# ESERCIZI DA SVOLGERE
A. Nel brano su Marx l'autore sottolinea la parola «politica». Spiega in una-tre frasi perché lo fa, usando la ragione che dà il brano stesso.
B. Riprendi il brano su Marx e proseguilo a partire dalla sua ultima frase, mantenendone il tono e l'argomento.

# BRANO DA LEGGERE

● ● ●

Stabilito dunque che io sono eterodosso (ma non revisionista), temo di doverti confermare, caro Eros, che pur dispiaciuto non credo che nel ‘cuore’ del ‘modo di produzione’ capitalistico c’è (nel senso dell’essere) una contraddizione in grado di farlo necessariamente ‘saltare’, pur sapendo che era l’ìdea sulla quale il vecchio Marx (ma partendo dal giovane) aveva costruito la sua proposta politica. Sottolineo “politica” perché questa è la parte non scientifica della sua teoria, a mio parere. La scienza non esprime mai formule finali, affermazioni sull’essere. Anzi, da Newton in poi essa si forma proprio a partire da questa partizione, la particolare e contraddittoria metafisica della scienza (quando diventa scientismo ed ideologia) è tutta in questa pretesa, di poter dire senza affermare la Verità. Di dire attraverso il mezzo del ‘metodo’, ovvero attraverso numero e classificazione.

Quando Marx compie questa affermazione (via via con maggiore circospezione) in lui, politico, filosofo e scienziato, sono i primi due termini a prevalere.

● ● ●

# DATI FORNITI
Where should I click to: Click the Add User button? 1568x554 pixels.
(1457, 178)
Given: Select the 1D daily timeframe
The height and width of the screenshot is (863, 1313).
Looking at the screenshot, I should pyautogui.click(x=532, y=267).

● ● ●

# RISULTATI DEGLI ESERCIZI
A. L'autore sottolinea «politica» perché, a suo parere, è la parte non scientifica della teoria di Marx. L'idea di una contraddizione che fa necessariamente «saltare» il capitalismo è un'affermazione sull'essere. La scienza invece non esprime mai formule finali né affermazioni sull'essere.

B.
Stiamo tuttavia, mi pare, facendo una sorta di gioco: quello di rinfacciarci vicendevolmente l’accusa di irrazionalismo, anche se appare soprattutto da una parte, è per me irrazionale il culto del progresso (ed è, appunto, cultuale) ed è per voi irrazionale ogni richiamo che sospenda il riferimento al vero del discorso scientifico (con diverse accentuazioni), ed in particolare di quello cristallizzato nella tradizione marxista. Ma nel fare questo gioco, io credo, proiettiamo vicendevolmente i nostri fantasmi.

Nel rispondervi, dunque, cercherò di sospendere il gioco (magari non ci riesco).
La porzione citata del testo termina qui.